“Praise the LORD, O my soul, and forget not all his benefits – who forgives…and heals…who redeems …and crowns…who satisfies…youth is renewed…compassionate and gracious, slow to anger, abounding in love.” Psalm 103:1-8.
I would give anything in this world to hear David sing this song while playing his harp. He lifted these words to God, words void of requests…absent of groanings…short on pleas. He was fervently worshipping with every fiber of his being all he knew of God. It was a time of reverence and worship, and we get to be blessed enough to scoot up our spiritual chairs next to him. As we close our eyes and experience his Psalm do we really feel in our soul the awe and reverence that he was experiencing? Do our souls explode with praise when considering all God has done in our lives? When going about our day do we lift prayers filled with gratitude of who God is? Do we praise and worship Him apart from our petitions, requests and pleas? Is our attitude like David’s… a spirit of engagement with God instead of entertainment with music?

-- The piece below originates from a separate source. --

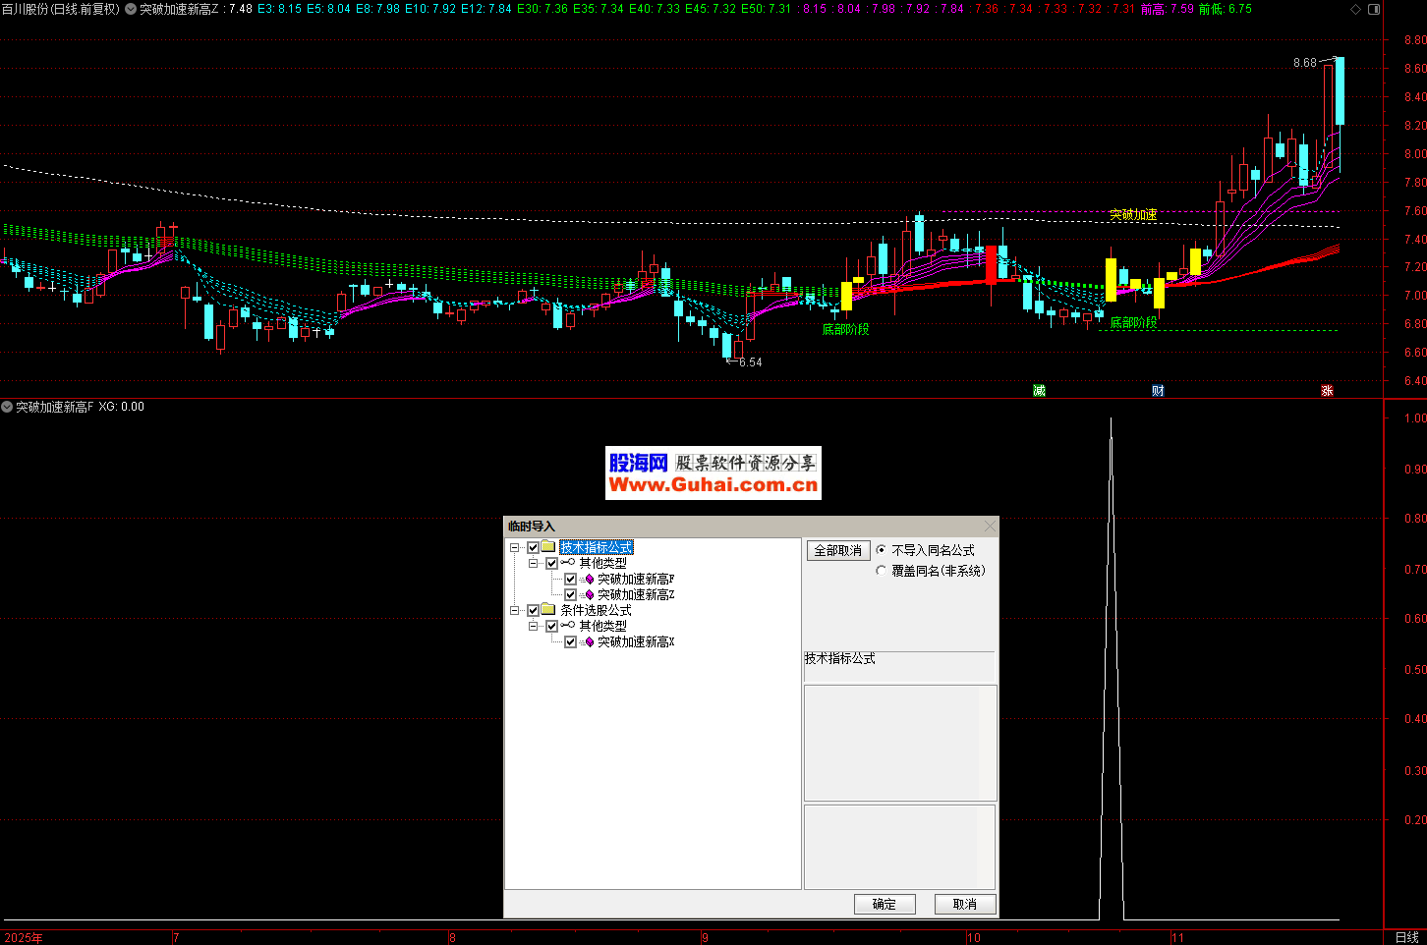1427x945 pixels.
Task: Toggle the side panel icon at top-right
Action: pos(1374,9)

Our fellowship and worship should form our own psalm, our own affirmations of who God is coupled with gratitude and praise. We do not need a musical instrument or a good singing voice for our hearts to write our own spiritual psalm. We should live our lives as a psalm sharing our testimonies with others. I love the image David paints through his words describing God’s love and forgiveness.
“For as high as the heavens are above the earth, so great is his love for those who fear him; as far as the east is from the west, so far has he removed our transgressions from us.” Psalm 103:12. He equates God’s love from heaven to earth…vertically…and His forgiveness from east to west…horizontally. When the vertical love of God is crossed with the horizontal sacrifice of Christ the cross is formed. God’s ultimate love and forgiveness is found at the intersection of the cross.
Everything we are and everything we experience is rooted in love like none other from our awesome God. May our words, actions and activities form beautiful music like a psalm from yester year.